SAN ANTONIO, TX—A team of dispensational premillennialist prophecy experts has declared the official start of a previously unknown “pumpkin spice” dispensation, sources confirmed Thursday.
“The signs are clear that God’s unfolding of His redemptive plan has taken yet another detour,” prophecy teacher Hal Lindsey told reporters at a press conference announcing the new dispensation, accompanied by a new book to help Christians navigate the new prophetic era. “The days of the prophet Joel are upon us, complete with the signs of the times: UGG Boots, North Face jackets, and pumpkin spice lattes, candies, and baked goods.”
An excitable, animated Lindsey also reported that a strange shift in the heavenly signs has formed a giant pumpkin-shaped constellation in the sky, further confirming the dawn of a new dispensation.
“Previously, we believed there to be some twenty-seven different dispensations, but we’re now pretty sure that it’s going to be locked at twenty-eight,” he said.

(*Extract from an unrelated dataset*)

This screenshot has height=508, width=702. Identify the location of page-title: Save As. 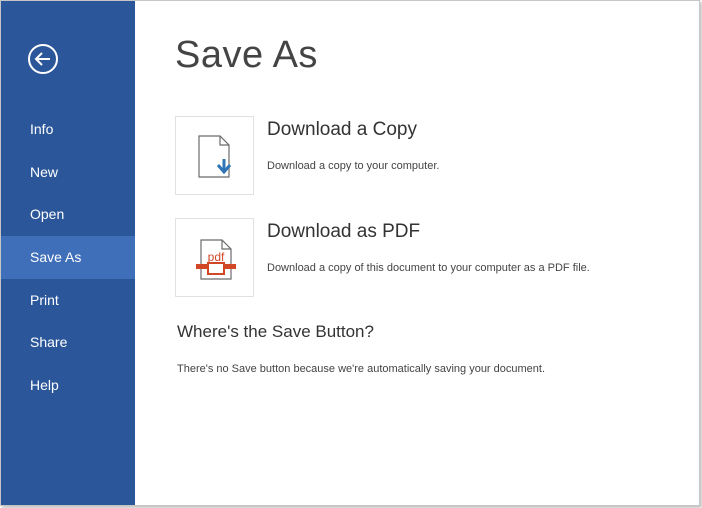
(246, 55).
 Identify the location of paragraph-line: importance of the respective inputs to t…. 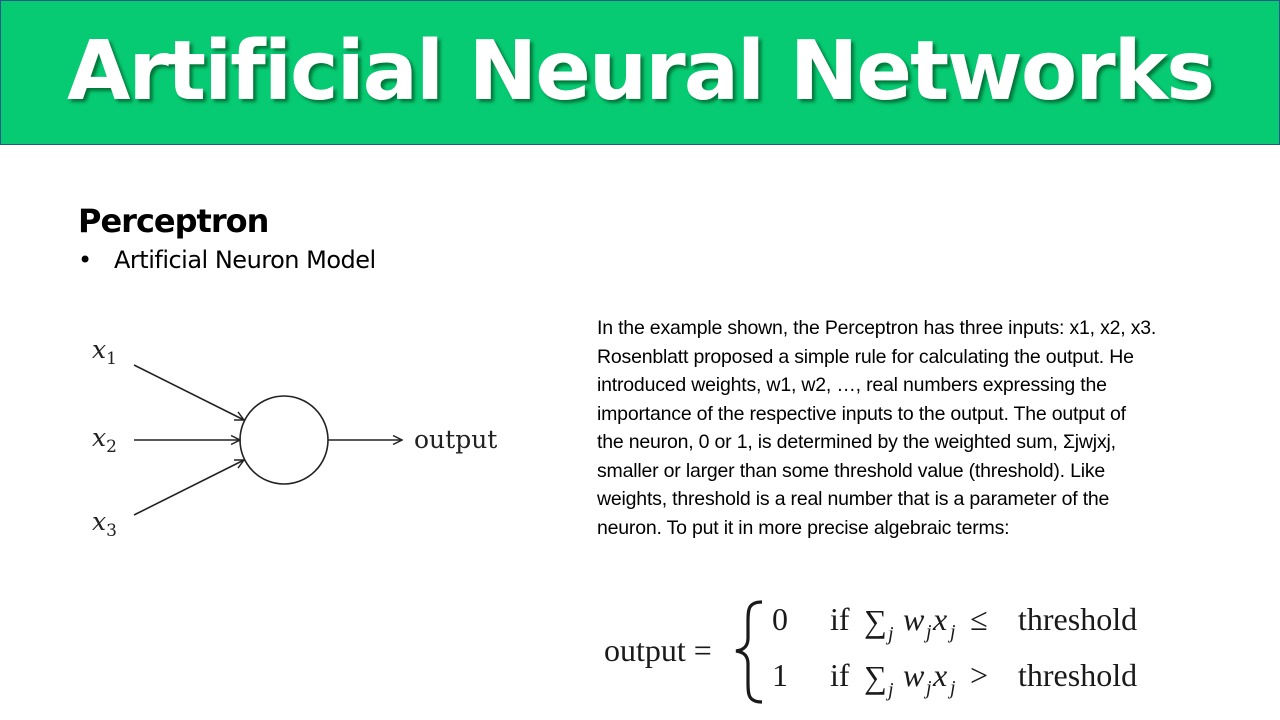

According to the prophecy report released by the team of pastors and scholars, the majority of commentaries on Revelation will need to be rewritten as experts reinterpret the apocalyptic signs as a wide range of pumpkin spice themed products.
“While we once believed the locusts in Revelation 9 represented different kinds of helicopters or drones, we’re now fairly certain that the insects are suburbanites descending upon Starbucks locations to consume pumpkin spice,” Lindsey continued.
At publishing time, prophecy experts had once again convened to reconsider their prophetic books, as rumors of apocalyptic signs in the form of peppermint mochas had taken premillennial scholars by storm.